Text Utilities

Introduction

In this assignment you’ll practice

writing functions and modules,
doing arithmetic calculations,
simple text processing,
manipulating data structures and
testing modules with doctest.

Problem Description

You need to do some text processing and decide to write a few utility functions to get started.

Solution Description

Write a module named textutil with the functions specified below.

`doctest`

The specification for each function is given as a docstring – which you should include in your code – and the types of arguments and return values are given using type hints documented in PEP 484 – Type Hints.
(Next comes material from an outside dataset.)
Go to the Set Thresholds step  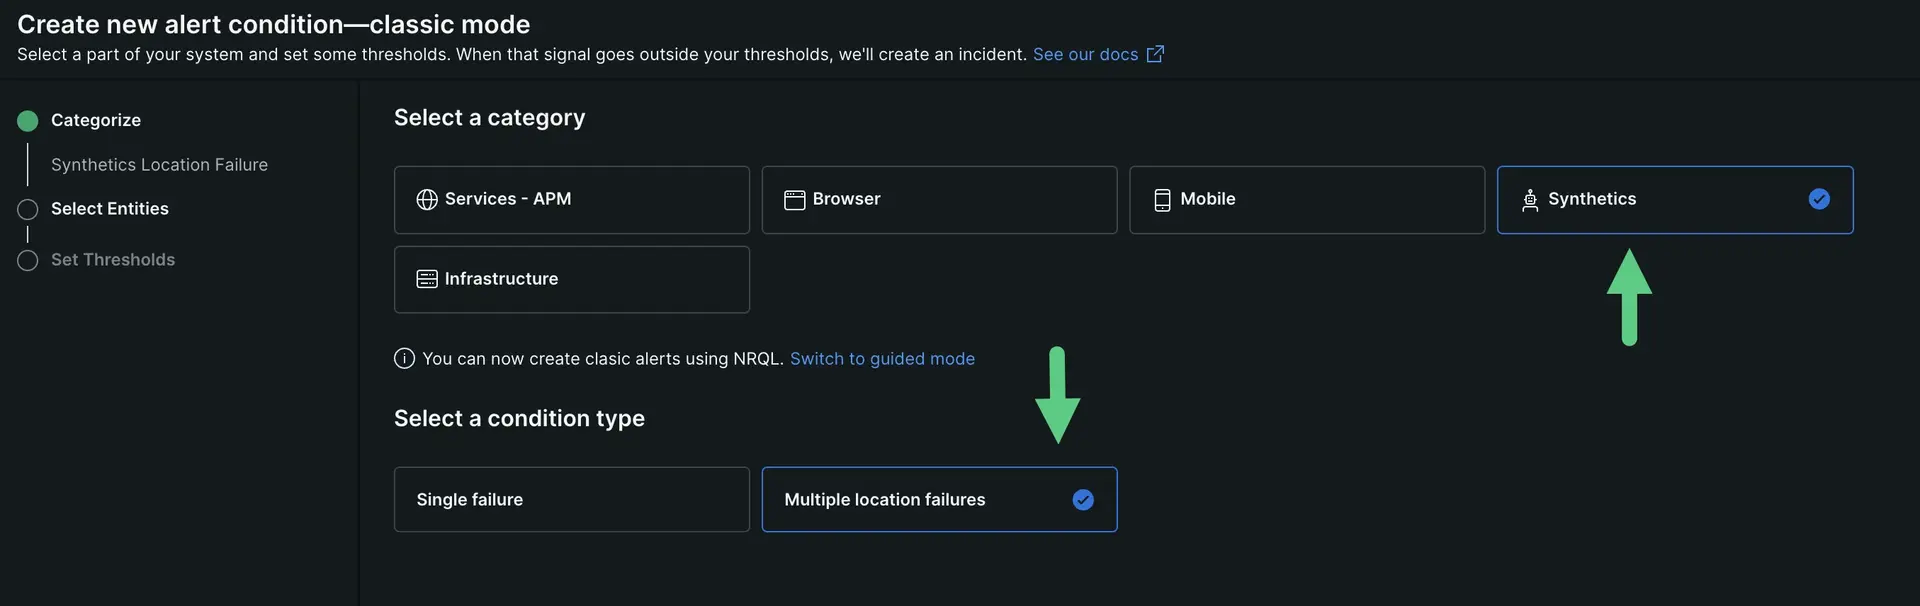113,260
Because each function will have a docstring that includes usage examples formatted as Python interactive sessions, you can use doctest to test your code using this command line invocation:

python -m doctest -v textutil.py

Required Functions

def long_words(text, n):
    """Return the words in text that are longer than n.

    Parameters:
    text: str -- the text of interest

    Return: Sequence[int] -- words in text that are longer than n

    Usage Examples:
    >>> long_words('I do not write good', 3)
    ['write', 'good']
    """

def num_long_words(text, n):
    """Return the number of words in text that are longer than n.

    Parameters:
    text: str -- the text of interest

    Return: int -- the number of words in text that are longer than n

    Usage Examples:
    >>> num_long_words('I do not write good', 3)
    2
    """

def count_if(sequence, predicate):
    """Count the number of elements in sequence that satisfy predicate function.

    Parameters:
    sequence: Sequence -- a sequence of elements of any type
    predicate: Function: Any -> bool -- a function that takes a single parameter and returns a
    bool

    Usage Examples:
    >>> count_if([0, 1, 2, 3, 4], lambda x: x % 2 == 0)
    3
    >>> count_if(['fe', 'fi', 'fo', 'fum'], lambda s: len(s) > 2)
    1
    """

def word_counts(sentence_list):
    """Return a dictionary mapping words in normalized text to their
    counts in the text.

    Parameters:
    sentence_list: List[str] - a list of sentences

    Return: a Dict[str, int] whose keys are words and associated values are
    the number of times the word appears in the sentences in sentence_list

    Usage Examples: (Note technique for testing dict equality.)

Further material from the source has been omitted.